**What to produce**.
In the records below, find the line that contains "True Money Co.,Ltd. (272, 1140)" and the line that contains "Work and Travel in Neuseeland (680, 2300)". Set down exactly those lines and every line between them, and nothing more.

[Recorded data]

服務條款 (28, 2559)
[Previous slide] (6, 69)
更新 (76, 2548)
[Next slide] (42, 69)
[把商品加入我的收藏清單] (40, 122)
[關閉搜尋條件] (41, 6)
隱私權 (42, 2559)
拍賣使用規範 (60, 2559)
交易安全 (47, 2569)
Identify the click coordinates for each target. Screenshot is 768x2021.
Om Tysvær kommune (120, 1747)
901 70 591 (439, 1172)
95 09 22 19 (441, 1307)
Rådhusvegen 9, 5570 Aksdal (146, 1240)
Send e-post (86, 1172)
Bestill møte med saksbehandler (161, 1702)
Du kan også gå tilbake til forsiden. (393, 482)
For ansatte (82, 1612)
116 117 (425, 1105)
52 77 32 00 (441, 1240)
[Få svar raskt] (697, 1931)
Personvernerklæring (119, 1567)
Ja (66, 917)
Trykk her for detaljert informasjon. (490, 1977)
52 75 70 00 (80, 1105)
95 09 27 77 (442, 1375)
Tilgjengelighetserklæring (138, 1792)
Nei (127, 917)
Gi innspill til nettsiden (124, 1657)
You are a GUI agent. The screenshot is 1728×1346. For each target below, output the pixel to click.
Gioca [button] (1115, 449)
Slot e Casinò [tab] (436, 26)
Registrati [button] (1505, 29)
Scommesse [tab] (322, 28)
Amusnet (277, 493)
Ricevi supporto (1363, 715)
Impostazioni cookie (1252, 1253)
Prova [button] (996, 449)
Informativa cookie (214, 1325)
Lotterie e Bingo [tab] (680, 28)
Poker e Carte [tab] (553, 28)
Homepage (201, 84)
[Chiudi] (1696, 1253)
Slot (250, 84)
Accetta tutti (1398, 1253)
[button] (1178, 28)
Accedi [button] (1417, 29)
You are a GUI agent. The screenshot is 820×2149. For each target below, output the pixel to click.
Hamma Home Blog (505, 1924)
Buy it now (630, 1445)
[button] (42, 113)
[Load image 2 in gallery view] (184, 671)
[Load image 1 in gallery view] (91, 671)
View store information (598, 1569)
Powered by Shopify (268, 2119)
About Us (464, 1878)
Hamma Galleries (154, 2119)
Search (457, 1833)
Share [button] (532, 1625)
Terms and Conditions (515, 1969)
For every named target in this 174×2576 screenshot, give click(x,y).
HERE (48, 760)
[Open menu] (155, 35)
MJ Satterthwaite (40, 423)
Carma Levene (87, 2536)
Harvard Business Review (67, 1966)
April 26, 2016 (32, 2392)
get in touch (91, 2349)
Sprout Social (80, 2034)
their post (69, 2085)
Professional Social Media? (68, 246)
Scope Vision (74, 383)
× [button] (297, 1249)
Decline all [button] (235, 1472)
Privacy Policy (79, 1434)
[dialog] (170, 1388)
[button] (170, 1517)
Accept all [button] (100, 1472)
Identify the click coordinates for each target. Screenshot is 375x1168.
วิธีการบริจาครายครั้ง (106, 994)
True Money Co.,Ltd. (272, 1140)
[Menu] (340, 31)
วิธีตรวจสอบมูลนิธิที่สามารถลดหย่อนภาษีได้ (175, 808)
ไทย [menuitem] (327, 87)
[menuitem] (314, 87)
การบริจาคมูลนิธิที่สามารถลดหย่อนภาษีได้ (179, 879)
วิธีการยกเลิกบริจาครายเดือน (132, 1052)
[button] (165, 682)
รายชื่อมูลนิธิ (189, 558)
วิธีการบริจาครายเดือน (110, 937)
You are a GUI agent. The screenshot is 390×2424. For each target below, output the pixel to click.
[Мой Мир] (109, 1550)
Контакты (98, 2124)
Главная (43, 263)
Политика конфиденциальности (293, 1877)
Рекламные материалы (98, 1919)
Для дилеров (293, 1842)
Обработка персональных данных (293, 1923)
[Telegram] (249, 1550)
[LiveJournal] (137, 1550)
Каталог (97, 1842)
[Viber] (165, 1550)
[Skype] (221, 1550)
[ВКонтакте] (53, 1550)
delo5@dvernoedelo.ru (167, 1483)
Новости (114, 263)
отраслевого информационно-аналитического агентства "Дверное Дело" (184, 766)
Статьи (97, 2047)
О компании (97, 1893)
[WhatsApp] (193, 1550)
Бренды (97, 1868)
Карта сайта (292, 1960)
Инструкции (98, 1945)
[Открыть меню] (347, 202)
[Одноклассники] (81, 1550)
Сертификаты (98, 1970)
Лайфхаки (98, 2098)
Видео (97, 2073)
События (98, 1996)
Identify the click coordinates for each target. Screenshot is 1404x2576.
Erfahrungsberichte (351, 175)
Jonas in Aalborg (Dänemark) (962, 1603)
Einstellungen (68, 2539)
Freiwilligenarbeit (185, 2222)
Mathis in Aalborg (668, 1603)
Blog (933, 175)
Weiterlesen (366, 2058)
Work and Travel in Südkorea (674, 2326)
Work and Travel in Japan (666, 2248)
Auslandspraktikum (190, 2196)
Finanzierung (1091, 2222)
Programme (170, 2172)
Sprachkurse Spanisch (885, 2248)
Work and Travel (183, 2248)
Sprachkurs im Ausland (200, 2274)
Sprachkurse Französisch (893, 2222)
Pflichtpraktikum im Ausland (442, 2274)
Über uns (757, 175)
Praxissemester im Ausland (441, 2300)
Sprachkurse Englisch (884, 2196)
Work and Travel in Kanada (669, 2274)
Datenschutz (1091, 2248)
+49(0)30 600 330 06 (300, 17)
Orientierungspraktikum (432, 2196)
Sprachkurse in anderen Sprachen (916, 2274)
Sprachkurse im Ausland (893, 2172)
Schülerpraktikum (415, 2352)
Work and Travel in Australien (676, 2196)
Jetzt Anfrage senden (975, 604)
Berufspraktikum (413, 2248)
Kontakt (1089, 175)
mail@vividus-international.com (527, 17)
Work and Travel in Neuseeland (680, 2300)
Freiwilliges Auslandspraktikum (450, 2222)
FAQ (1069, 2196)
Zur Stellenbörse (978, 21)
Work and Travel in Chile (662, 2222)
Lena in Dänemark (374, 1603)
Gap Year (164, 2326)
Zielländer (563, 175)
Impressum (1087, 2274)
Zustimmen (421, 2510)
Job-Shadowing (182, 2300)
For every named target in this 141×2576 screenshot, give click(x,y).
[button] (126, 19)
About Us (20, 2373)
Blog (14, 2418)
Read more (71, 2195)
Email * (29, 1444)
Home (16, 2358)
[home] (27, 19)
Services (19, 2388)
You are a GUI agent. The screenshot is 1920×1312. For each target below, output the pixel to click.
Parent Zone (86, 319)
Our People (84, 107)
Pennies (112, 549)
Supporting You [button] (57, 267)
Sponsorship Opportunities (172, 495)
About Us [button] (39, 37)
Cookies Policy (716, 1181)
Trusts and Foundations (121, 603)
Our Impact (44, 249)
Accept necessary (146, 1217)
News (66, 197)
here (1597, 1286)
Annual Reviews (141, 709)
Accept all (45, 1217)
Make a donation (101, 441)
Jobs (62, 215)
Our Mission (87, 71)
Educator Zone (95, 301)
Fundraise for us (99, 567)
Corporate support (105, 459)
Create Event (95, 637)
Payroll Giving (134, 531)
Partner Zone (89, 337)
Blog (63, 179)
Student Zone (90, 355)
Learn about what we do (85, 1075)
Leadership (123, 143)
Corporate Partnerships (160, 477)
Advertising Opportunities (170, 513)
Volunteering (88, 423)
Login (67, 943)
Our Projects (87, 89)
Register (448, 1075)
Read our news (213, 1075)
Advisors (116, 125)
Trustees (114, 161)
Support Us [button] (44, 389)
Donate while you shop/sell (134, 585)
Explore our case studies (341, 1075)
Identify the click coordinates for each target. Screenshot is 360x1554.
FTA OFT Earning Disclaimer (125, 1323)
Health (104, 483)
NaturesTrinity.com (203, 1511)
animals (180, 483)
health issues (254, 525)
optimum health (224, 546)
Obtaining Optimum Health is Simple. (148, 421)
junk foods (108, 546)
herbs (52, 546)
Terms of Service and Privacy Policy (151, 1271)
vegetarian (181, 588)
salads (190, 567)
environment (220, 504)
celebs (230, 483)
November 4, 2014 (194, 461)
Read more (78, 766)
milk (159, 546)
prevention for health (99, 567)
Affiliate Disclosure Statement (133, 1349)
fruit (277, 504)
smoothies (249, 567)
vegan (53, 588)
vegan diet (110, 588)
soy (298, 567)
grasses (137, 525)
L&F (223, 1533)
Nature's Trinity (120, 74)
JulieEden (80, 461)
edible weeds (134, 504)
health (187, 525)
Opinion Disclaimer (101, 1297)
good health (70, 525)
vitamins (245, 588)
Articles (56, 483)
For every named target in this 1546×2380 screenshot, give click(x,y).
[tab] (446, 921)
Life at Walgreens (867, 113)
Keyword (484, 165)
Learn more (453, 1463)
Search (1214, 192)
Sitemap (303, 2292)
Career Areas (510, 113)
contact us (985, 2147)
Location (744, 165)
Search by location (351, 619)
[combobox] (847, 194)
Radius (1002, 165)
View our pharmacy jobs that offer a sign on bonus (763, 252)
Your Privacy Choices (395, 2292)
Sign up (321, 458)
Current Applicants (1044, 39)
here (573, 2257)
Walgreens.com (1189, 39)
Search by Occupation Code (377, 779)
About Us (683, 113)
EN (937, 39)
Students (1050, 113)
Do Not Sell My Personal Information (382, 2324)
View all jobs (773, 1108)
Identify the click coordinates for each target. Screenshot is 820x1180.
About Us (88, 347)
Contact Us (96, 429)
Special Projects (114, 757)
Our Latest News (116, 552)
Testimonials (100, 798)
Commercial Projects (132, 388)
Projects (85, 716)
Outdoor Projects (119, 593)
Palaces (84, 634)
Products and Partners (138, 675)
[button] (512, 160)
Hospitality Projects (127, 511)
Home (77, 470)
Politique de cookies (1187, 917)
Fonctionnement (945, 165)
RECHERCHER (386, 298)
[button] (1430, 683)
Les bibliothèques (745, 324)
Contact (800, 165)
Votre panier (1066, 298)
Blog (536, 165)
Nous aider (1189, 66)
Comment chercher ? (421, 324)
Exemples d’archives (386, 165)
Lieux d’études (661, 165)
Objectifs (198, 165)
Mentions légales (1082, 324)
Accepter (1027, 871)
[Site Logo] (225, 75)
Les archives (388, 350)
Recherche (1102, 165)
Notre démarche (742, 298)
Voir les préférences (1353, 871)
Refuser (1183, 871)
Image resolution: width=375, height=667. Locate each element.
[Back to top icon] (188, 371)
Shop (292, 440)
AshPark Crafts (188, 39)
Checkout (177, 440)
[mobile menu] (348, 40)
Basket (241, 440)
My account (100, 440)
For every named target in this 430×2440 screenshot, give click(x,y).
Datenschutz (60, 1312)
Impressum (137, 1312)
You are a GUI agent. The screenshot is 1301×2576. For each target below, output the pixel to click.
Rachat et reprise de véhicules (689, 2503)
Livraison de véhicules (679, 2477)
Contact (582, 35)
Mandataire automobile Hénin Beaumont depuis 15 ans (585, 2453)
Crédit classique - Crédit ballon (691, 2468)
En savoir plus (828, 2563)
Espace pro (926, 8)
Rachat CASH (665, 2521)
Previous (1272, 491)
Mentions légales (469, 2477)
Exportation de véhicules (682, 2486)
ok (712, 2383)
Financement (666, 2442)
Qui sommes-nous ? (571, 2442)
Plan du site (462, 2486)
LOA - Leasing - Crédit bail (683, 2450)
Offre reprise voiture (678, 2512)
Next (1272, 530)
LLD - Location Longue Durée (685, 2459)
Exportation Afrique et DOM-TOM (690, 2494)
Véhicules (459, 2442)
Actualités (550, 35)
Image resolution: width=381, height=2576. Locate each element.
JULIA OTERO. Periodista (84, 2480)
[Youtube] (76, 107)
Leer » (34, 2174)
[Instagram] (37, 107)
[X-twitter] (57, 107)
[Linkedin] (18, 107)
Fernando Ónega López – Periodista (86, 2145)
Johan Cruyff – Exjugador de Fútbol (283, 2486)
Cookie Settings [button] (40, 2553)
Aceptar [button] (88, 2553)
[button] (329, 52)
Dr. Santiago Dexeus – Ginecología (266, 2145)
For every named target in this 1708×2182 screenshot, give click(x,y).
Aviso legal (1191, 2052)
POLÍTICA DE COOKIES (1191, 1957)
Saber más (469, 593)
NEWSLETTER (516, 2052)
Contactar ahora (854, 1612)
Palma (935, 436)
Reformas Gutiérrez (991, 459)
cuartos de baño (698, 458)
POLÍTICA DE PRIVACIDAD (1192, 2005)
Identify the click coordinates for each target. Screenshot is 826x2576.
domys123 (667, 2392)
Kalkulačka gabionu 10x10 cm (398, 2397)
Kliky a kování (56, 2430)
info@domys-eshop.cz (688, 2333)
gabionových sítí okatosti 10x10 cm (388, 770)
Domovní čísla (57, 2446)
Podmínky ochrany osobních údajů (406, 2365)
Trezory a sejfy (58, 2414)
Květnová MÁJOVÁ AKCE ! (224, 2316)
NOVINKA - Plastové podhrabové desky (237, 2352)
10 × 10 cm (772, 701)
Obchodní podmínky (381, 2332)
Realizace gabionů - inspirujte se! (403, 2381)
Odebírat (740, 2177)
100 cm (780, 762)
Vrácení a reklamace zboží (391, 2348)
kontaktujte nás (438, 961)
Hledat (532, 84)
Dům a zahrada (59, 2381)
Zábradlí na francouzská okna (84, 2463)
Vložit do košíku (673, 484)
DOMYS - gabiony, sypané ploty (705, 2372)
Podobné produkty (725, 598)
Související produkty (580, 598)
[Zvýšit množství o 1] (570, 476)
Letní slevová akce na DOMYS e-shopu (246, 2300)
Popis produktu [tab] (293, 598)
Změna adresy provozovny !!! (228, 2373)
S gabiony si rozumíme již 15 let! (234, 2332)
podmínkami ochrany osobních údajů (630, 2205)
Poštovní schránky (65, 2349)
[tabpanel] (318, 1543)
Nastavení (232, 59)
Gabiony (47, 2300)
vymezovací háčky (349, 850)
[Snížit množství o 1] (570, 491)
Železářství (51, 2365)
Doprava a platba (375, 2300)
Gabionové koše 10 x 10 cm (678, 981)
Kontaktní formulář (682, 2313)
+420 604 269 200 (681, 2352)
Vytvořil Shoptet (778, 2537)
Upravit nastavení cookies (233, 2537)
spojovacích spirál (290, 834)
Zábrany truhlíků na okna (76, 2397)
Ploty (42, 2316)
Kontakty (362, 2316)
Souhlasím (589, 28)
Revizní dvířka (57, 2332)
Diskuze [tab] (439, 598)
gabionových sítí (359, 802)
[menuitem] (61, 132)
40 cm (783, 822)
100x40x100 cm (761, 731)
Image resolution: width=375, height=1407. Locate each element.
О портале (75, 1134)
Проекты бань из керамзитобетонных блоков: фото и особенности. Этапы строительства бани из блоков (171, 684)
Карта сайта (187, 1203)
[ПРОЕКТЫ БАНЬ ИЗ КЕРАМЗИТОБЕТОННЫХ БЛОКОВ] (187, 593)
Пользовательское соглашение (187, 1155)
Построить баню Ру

**Finished exercise**.
True Money Co.,Ltd. (272, 1140)
[Menu] (340, 31)
วิธีตรวจสอบมูลนิธิที่สามารถลดหย่อนภาษีได้ (175, 808)
ไทย [menuitem] (327, 87)
[menuitem] (314, 87)
การบริจาคมูลนิธิที่สามารถลดหย่อนภาษีได้ (179, 879)
วิธีการยกเลิกบริจาครายเดือน (132, 1052)
[button] (165, 682)
รายชื่อมูลนิธิ (189, 558)
วิธีการบริจาครายเดือน (110, 937)
You are a GUI agent. The screenshot is 390×2424. For each target below, output the pixel to click.
[Мой Мир] (109, 1550)
Контакты (98, 2124)
Главная (43, 263)
Политика конфиденциальности (293, 1877)
Рекламные материалы (98, 1919)
Для дилеров (293, 1842)
Обработка персональных данных (293, 1923)
[Telegram] (249, 1550)
[LiveJournal] (137, 1550)
Каталог (97, 1842)
[Viber] (165, 1550)
[Skype] (221, 1550)
[ВКонтакте] (53, 1550)
delo5@dvernoedelo.ru (167, 1483)
Новости (114, 263)
отраслевого информационно-аналитического агентства "Дверное Дело" (184, 766)
Статьи (97, 2047)
О компании (97, 1893)
[WhatsApp] (193, 1550)
Бренды (97, 1868)
Карта сайта (292, 1960)
Инструкции (98, 1945)
[Открыть меню] (347, 202)
[Одноклассники] (81, 1550)
Сертификаты (98, 1970)
Лайфхаки (98, 2098)
Видео (97, 2073)
События (98, 1996)
Identify the click coordinates for each target. Screenshot is 1404x2576.
Erfahrungsberichte (351, 175)
Jonas in Aalborg (Dänemark) (962, 1603)
Einstellungen (68, 2539)
Freiwilligenarbeit (185, 2222)
Mathis in Aalborg (668, 1603)
Blog (933, 175)
Weiterlesen (366, 2058)
Work and Travel in Südkorea (674, 2326)
Work and Travel in Japan (666, 2248)
Auslandspraktikum (190, 2196)
Finanzierung (1091, 2222)
Programme (170, 2172)
Sprachkurse Spanisch (885, 2248)
Work and Travel (183, 2248)
Sprachkurs im Ausland (200, 2274)
Sprachkurse Französisch (893, 2222)
Pflichtpraktikum im Ausland (442, 2274)
Über uns (757, 175)
Praxissemester im Ausland (441, 2300)
Sprachkurse Englisch (884, 2196)
Work and Travel in Kanada (669, 2274)
Datenschutz (1091, 2248)
+49(0)30 600 330 06 (300, 17)
Orientierungspraktikum (432, 2196)
Sprachkurse in anderen Sprachen (916, 2274)
Sprachkurse im Ausland (893, 2172)
Schülerpraktikum (415, 2352)
Work and Travel in Australien (676, 2196)
Jetzt Anfrage senden (975, 604)
Berufspraktikum (413, 2248)
Kontakt (1089, 175)
mail@vividus-international.com (527, 17)
Work and Travel in Neuseeland (680, 2300)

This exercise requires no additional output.